Lacy, R.C. 1993. VORTEX: A computer simulation model for Population
Viability Analysis. Wildlife Research .20:45-65
Laudensius, O.F.X, T.A. Putro, G.S. Aji, dan I.P. Yuda. 2000. Burung gelatik jawa
(Padda oryzivora) di Yogyakarta. Biota. 5(1): 29-34.
Nijman, V. 2004. Survey On Birds of Prey and Owl(Falconiformes and
Strigiformes) On Bawean, Java Sea, With Recorders of Three Species New To
The Island. The Raffles Bulletin of Zoology .52(2): 647-651.

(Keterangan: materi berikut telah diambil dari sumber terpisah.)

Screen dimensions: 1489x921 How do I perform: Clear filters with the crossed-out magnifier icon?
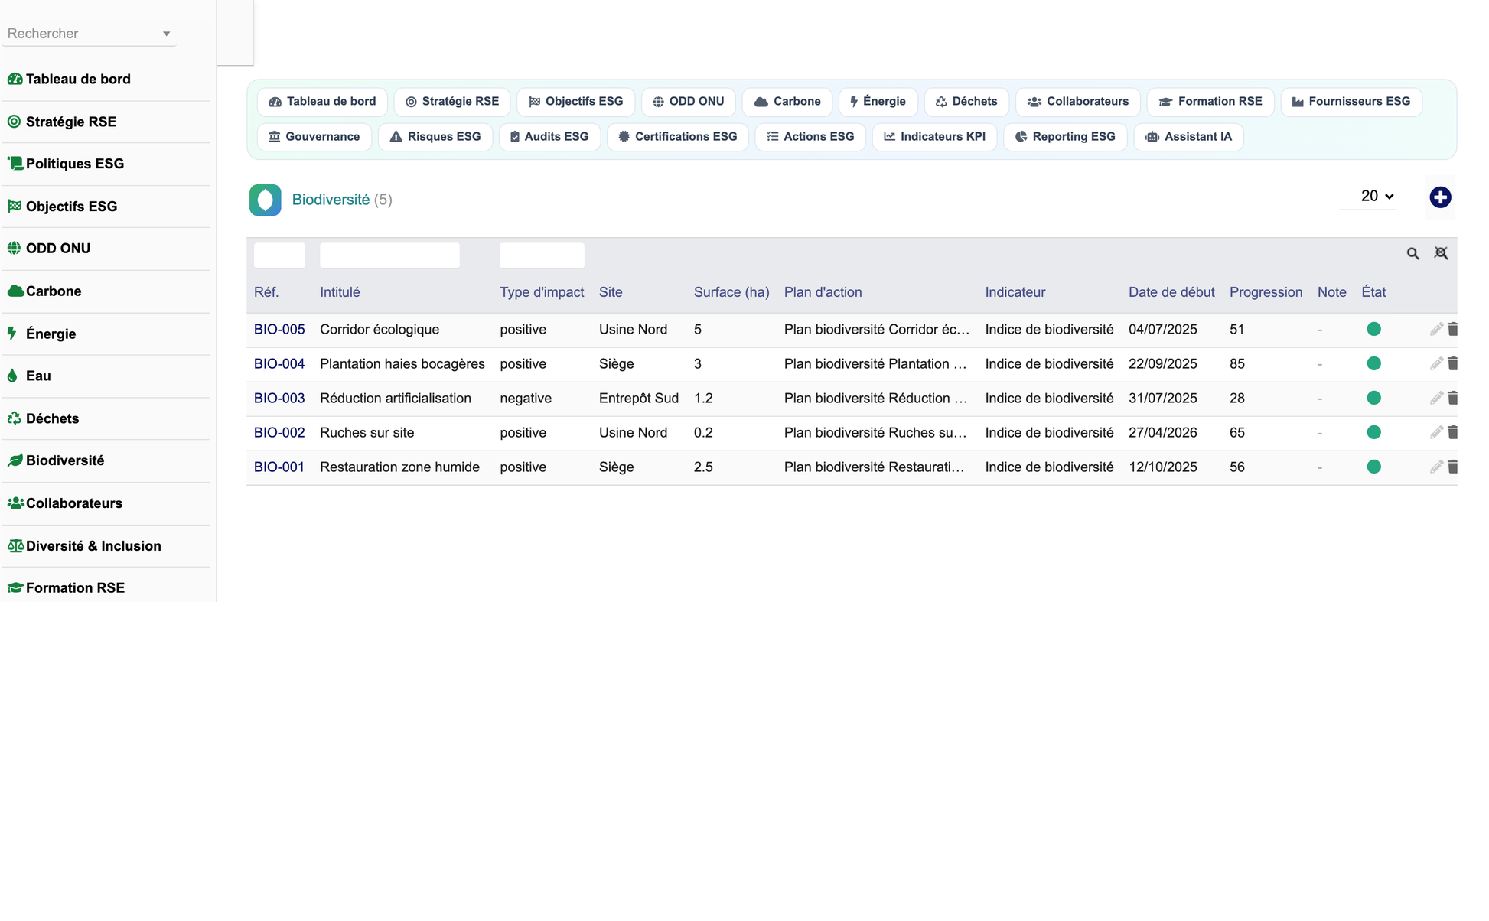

Scott, J. B. dan Bagenal, T.B. 1969. Relationship between egg size and fry
survival in Brown trout (Salmo Trutta L). J Fish Biol 1: 349-353.
Susanti, R., Rahayuningsih, M., Kartijono, E. 2006. Studi Perilaku, Palatabilitas
Pakan dan Bentuk Sarang Kesukaan Gelatik Jawa. Biosfera. 23(2) 17-22.